1¾ cup organic unbleached white flour
⅓ cup organic cane sugar
2 teaspoons slightly rounded baking powder
½ teaspoon baking soda
¼ teaspoon finely ground sea salt
2 medium fresh beets*
2 tablespoons organic honey
½ teaspoon organic cinnamon
½ teaspoon pure vanilla extract
¼ cup walnut oil
2 small ripe bananas
2 large organic free-range eggs
⅔ cup organic whole milk
1 cup whole dried sweetened strawberries
1 cup dried sweetened pineapple tidbits
1 cup sliced almonds
1 cup semi-sweet mini-chocolate chips


Instructions:

1. Prepare the beets in advance: cut off the leaves about 3” from the beets, put the beets in a pot and fill it with cool water, bring the water to a boil and cook for about 45 minutes or until they are tender. Make sure to replenish the water as they boil so that the beets are always covered with water. Under cold running water, remove the skin of the beets with a knife, slice the beets, and chop them into 1” chunks. You can wear gloves to keep your hands from turning pink when handling the beets. Set the beet chunks aside.
2. Preheat the oven to 350F.
3. Grease mini muffin pan.
4. Sift the dry ingredients together: flour, sugar, baking powder, baking soda and salt.
5. Put the beets into a food processor and purée them with the honey, cinnamon, vanilla, oil and bananas until it’s the consistency of a smoothie.
6. In a separate mixing bowl, whisk the eggs together with the beet-banana purée.
7. Add the milk to the wet ingredients and whisk together.
8. Dice the dried strawberries and the dried pineapple and set aside.
9. Make a well in the flour mixture.
10. Pour the liquid mixture into the well of the flour mixture. Stir it together gently just until the batter is moist and a little lumpy. Don’t over stir the batter.
11. Gently fold in the strawberries, pineapple, almonds and chocolate chips (one ingredient at a time). Make sure to separate the dried fruit bits with your fingers before adding to the batter so they don’t clump up.
12. Fill the muffin tin holes ¾ full. Try to evenly distribute the dried fruit and chocolate chips into each hole.
13. Bake for 14 minutes (or until an inserted toothpick comes out clean).
14. Cool the muffins on a wire rack and serve plain or topped with Strawberry Whipped Cream. These muffins are best when still slightly warm.
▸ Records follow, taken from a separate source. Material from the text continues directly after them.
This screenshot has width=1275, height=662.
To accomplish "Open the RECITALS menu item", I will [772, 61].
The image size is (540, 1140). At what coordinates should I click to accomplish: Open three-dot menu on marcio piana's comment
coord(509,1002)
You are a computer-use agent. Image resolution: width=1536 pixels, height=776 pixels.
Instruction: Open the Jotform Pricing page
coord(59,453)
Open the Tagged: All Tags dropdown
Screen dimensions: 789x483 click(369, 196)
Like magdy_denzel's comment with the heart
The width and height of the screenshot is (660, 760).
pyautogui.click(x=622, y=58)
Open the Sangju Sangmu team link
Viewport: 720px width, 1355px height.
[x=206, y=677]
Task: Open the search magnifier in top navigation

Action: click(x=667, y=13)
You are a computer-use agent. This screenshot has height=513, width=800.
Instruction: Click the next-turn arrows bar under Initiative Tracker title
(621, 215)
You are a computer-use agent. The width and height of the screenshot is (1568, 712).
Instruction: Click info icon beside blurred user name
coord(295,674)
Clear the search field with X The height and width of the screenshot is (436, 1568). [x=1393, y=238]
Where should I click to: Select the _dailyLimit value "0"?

*Shortcut: use canned beets, rinsed well to remove BPA residue.


Strawberry Whipped Cream

Tops about 60 mini muffins.

Ingredients:

1 pint organic heavy whipping cream
2 tablespoons powdered sugar
1 teaspoon pure organic vanilla extract
2 cups fresh organic strawberries
⅓ cup organic strawberry preserves


Instructions:

1. Chill a metal mixing bowl in the freezer with the beaters.
2. Whip the cream until it forms soft peaks.
3. Add the powdered sugar and extract and whip until it forms stiffer peaks.
4. Purée the fresh strawberries.
5. Add the strawberry purée to the whipped cream, whipping briefly to combine.
6. Add the strawberry jam to the whipped cream, whipping briefly to combine.
7. Don’t over whip the cream.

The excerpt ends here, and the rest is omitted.